# GRU-SAC Predictor v3 Configuration File
# This file parameterizes all major components of the pipeline.

pipeline:
  description: "Configuration for the GRU-SAC trading predictor pipeline."
  # Define stages to run, primarily for debugging/selective execution.
  # stages_to_run: ["data", "features", "gru", "sac", "backtest", "aggregate"] # Example: Run all

# --- Data Loading and Initial Processing ---
data:
  ticker: "BTC-USDT" # Ticker symbol (adjust based on DataLoader capabilities)
  exchange: "bnbspot" # Exchange name (adjust based on DataLoader)
  interval: "1min" # Data interval (e.g., '1min', '5min', '1h')
  start_date: "2024-09-19" # Start date for data loading (YYYY-MM-DD)
  end_date: "2024-11-03" # End date for data loading (YYYY-MM-DD)
  db_dir: '../data/crypto_market_data' # to database directory (relative to project root)
  bar_frequency: "1T" # Added based on instructions
  missing:              # Added missing data section
    strategy:      "neutral"      # drop | neutral | ffill | interpolate
    max_gap:       60              # max consecutive missing bars allowed
    interpolate:
      method:      "linear"
      limit:       10

  volatility_sampling: # Optional volatility-based downsampling
    enabled: False
    window: 30 # Window for volatility calculation (e.g., 30 minutes)
    quantile: 0.5 # Quantile threshold for sampling (0.0 to 1.0)
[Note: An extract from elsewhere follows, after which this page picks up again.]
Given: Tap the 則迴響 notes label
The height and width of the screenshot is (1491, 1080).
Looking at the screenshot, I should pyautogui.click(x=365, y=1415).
  # Optional: Add parameters for data cleaning if needed
  # e.g., max_nan_fill_gap: 5

# --- Feature Engineering ---
features:
  # Parameters for FeatureEngineer.add_base_features
  atr_window: 14
  rsi_window: 14
  adx_window: 14
  macd_fast: 12
  macd_slow: 26
  macd_signal: 9
  # Add parameters for other indicators (e.g., Chaikin, SVI, Volatility) if configurable
  # chaikin_ad_window: 10
  # svi_window: 10
  # volatility_window: 14 # e.g., for a rolling std dev feature

  # Parameters for feature selection (used by FeatureEngineer.select_features)
  # These might include method (e.g., 'correlation', 'mutual_info', 'lgbm'), thresholds, etc.
  selection_method: "correlation" # Example
  correlation_threshold: 0.02 # Example threshold for correlation-based selection
  min_features_after_selection: 10 # Minimum number of features to keep

# --- Data Splitting (Walk-Forward or Single Split) ---
walk_forward:
  enabled: True # Set to False for a single train/val/test split based on ratios below
  # Ratios are used if enabled=False OR for preparing data for the SAC environment (which uses val split)
  split_ratios:
    train: 0.6
    validation: 0.2
    # test ratio is inferred (1.0 - train - validation)

  # Settings used only if enabled=True
  num_folds: 5 # Number of walk-forward folds. If <= 1, uses rolling window mode.
  # --- Rolling Window Specific Settings (used if num_folds <= 1) ---
  train_period_days: 25 # Length of the training period per fold
  validation_period_days: 10 # Length of the validation period per fold
  test_period_days: 10 # Length of the test period per fold
  step_days: 7 # How many days to slide the window forward for the next fold (Recommendation: >= test_period_days / 2)
  expanding_window: false # If true, train period grows; otherwise, it slides (Rolling Window only)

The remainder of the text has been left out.